DISCORSO DI GIOVANNI PAOLO II
AI SACERDOTI, AI RELIGIOSI E ALLE FORZE MISSIONARIE
DELLA DIOCESI DI CASERTA

Caserta - Domenica, 24 maggio 1992

 

[Discorso improvvisato:]

Di nuovo ho la tentazione di lasciarvi il testo scritto da studiare, ma voglio dirvi parecchie cose così, come si dice, a braccio.

Era durante il Vaticano II che si è introdotto nei Documenti anche, ma soprattutto nella mentalità dei Padri conciliari, e poi di tutta la Chiesa, l’espressione: “Ecclesia semper in statu missionis”. Questo suonava un po’ strano nei Paesi dove la Chiesa Cattolica è già introdotta, stabilita, organizzata da anni, da secoli, da millenni, come per esempio la vostra Italia e tanti altri Paesi europei.

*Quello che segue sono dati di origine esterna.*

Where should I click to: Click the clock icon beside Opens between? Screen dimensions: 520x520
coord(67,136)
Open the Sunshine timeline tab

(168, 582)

Ma questa espressione è verissima. La Chiesa, anche se già organizzata, stabilita, strutturata gerarchicamente e nelle diverse forme dell’apostolato dei laici, è sempre in stato di missione. La missionarietà appartiene all’essenza, alla natura stessa della Chiesa. Essere Chiesa vuol dire essere in missione, “in statu missionis”.

Perché? Perché la Chiesa viene dalla missione divina. Dio si è rivelato “in statu missionis”. Noi conosciamo il mistero profondissimo della sua divinità. Lo conosciamo nella missione del suo Figlio e attraverso questa missione conosciamo poi, come missione continua e permanente, lo Spirito Santo; lo conosciamo e attraverso questa missione, che non è visibile ma è reale. Come il Padre ha inviato me, dice Cristo agli Apostoli, anch’io mando voi, ricevete lo Spirito Santo.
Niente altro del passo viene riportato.